GTZ-IL’s mission is four-fold. The project wants to first end racial health disparities, then promote health equity. In addition, GTZ-IL aims to state policy and secure increased funding. The initiative served as a rallying cry that helped AFC to advocate for and secure $10 million in the 2022 state budget for Getting to Zero Illinois—an accomplishment that “continues to floor” Peller. “Our legislative champions in Springfield understand that new resources are needed to make progress towards dramatically cutting new HIV cases,” Peller noted.
“We advocated for a major portion of that funding to go to housing for people living with HIV knowing that housing is probably the number one social determinant of health and stability. Obviously, we’re in a housing crisis in America,” Peller adds. “This $10 m state investment is groundbreaking. It’s the largest single-year state funding investment in HIV in Illinois, that we’re aware of, which is amazing. We are really excited about the opportunities to spend this money in new and different and innovative ways to address the HIV epidemic.”
Donors, ranging from individuals to fellow foundations to pharmaceutical companies, have bolstered GTZ-IL’s reach. In 2021, AFC provided $350,000 in grants to 14 organizations, 10 of them Black or Latinx-led, which are focused on building infrastructure and programs under the GTZ-IL banner. One of the groups, Project Vida, does exceptional work to improve quality of life and reduce disparities, Peller says. Under GTZ-IL, they were funded for outreach to Black and Latinx gay men who are using meth and engaging them not just in HIV prevention services and in harm reduction, but also providing a support hotline. More traditional funders in the HIV space might not have seen the value in this program.
Moreover, in 2022 AFC provided $2.3 million in grants and contracts to Black and Latinx-led organizations. “While we are proud of that number, it’s certainly not enough. We’ve set the goal of increasing that funding amount by 10 percent this year,” he said. “You can ask me in a year if we’ve achieved that, but it’s part of our racial equity work and also our commitment to racial equity.”
AFC has also established learning collaboratives designed to help build capacity along with technical assistance. Thanks to funding from the J.B. and M.K. Pritzker Family Foundation, AFC launched a learning collaborative with six health centers in Chicago, three of which are Black or Latinx-led. These health centers provide care in areas with high rates of HIV and STIs; however, they may need support in PrEP navigation or want LGBTQ cultural competency training for staff.

**THE PROBLEM**
In the Getting to Zero Illinois passage, how much did AFC give in grants in 2021, and to how many organizations?

**ENTRIES SUPPLIED**
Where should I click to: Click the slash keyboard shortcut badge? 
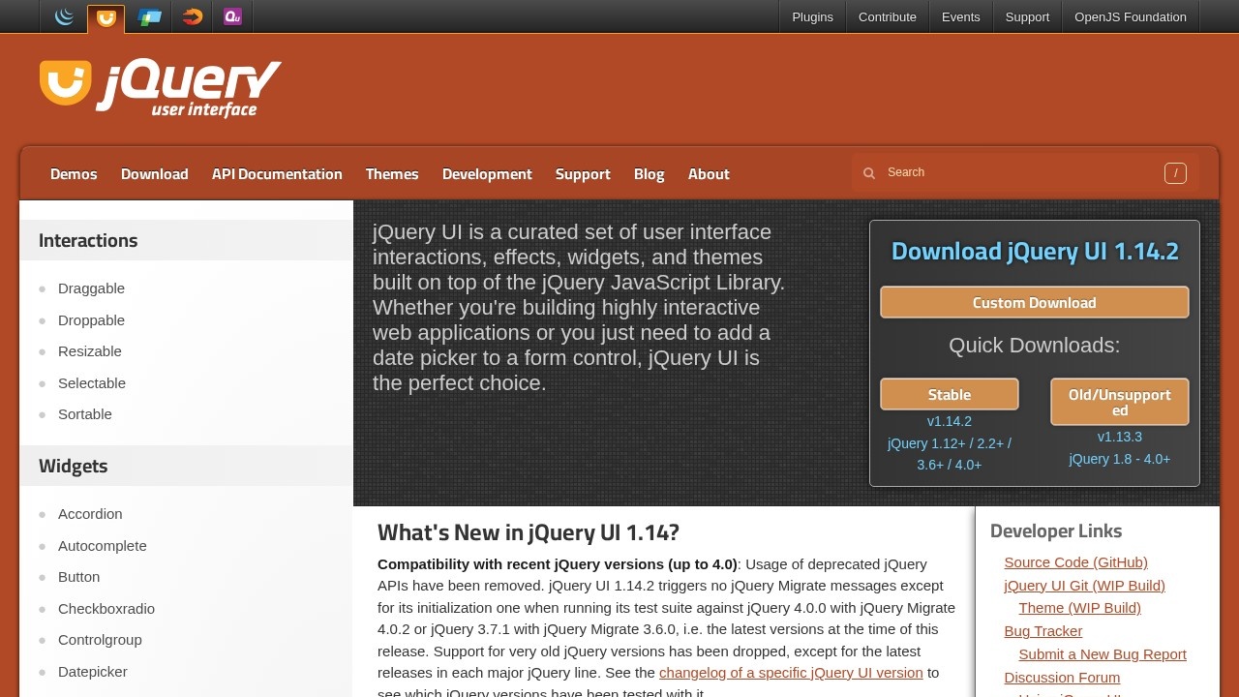tap(1175, 172)
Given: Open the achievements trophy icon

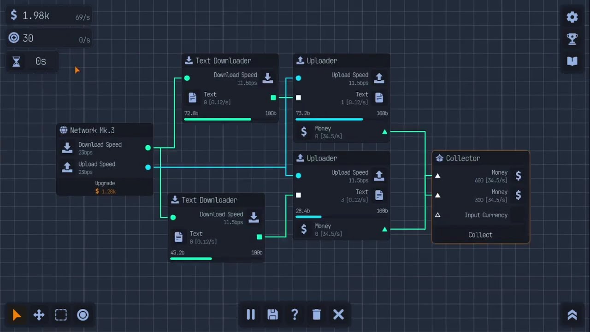Looking at the screenshot, I should 572,39.
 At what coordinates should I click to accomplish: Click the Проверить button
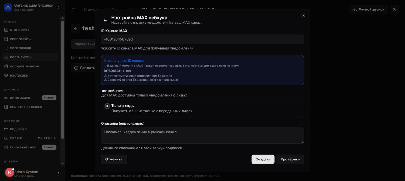pos(290,159)
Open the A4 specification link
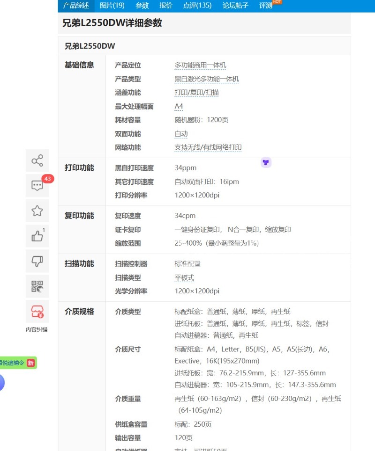 click(178, 106)
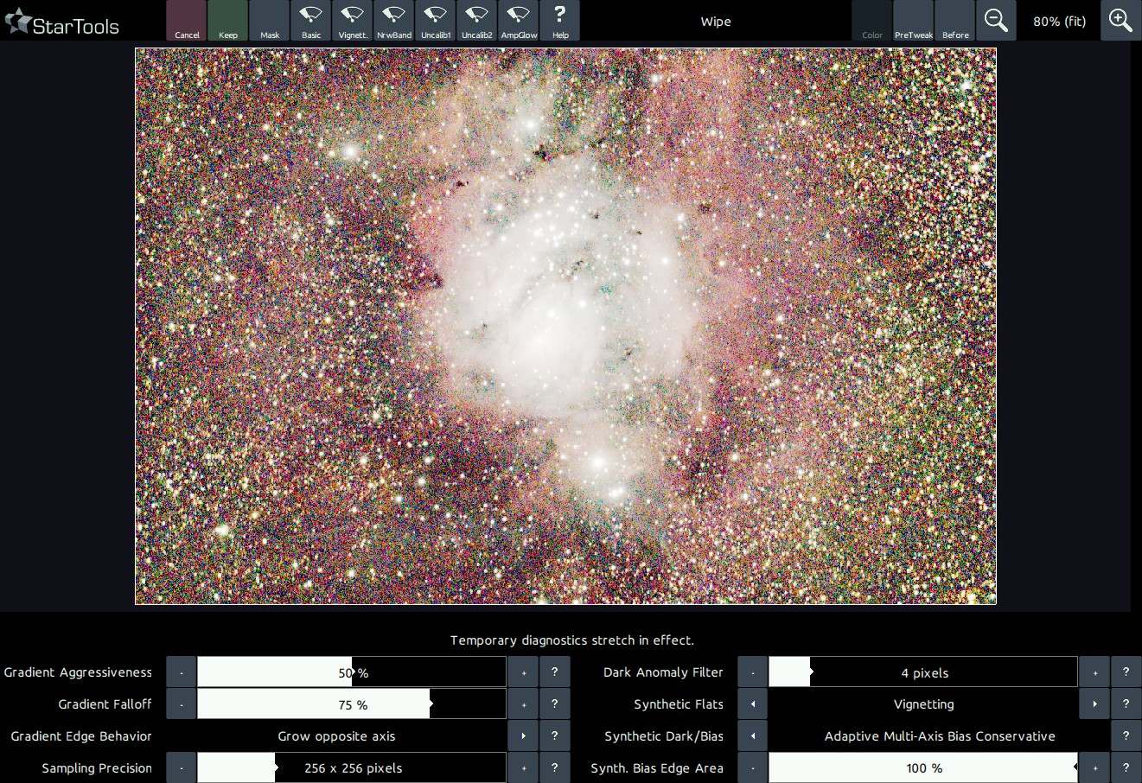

**ANSWER TO THE PROBLEM**
$350,000 to 14 organizations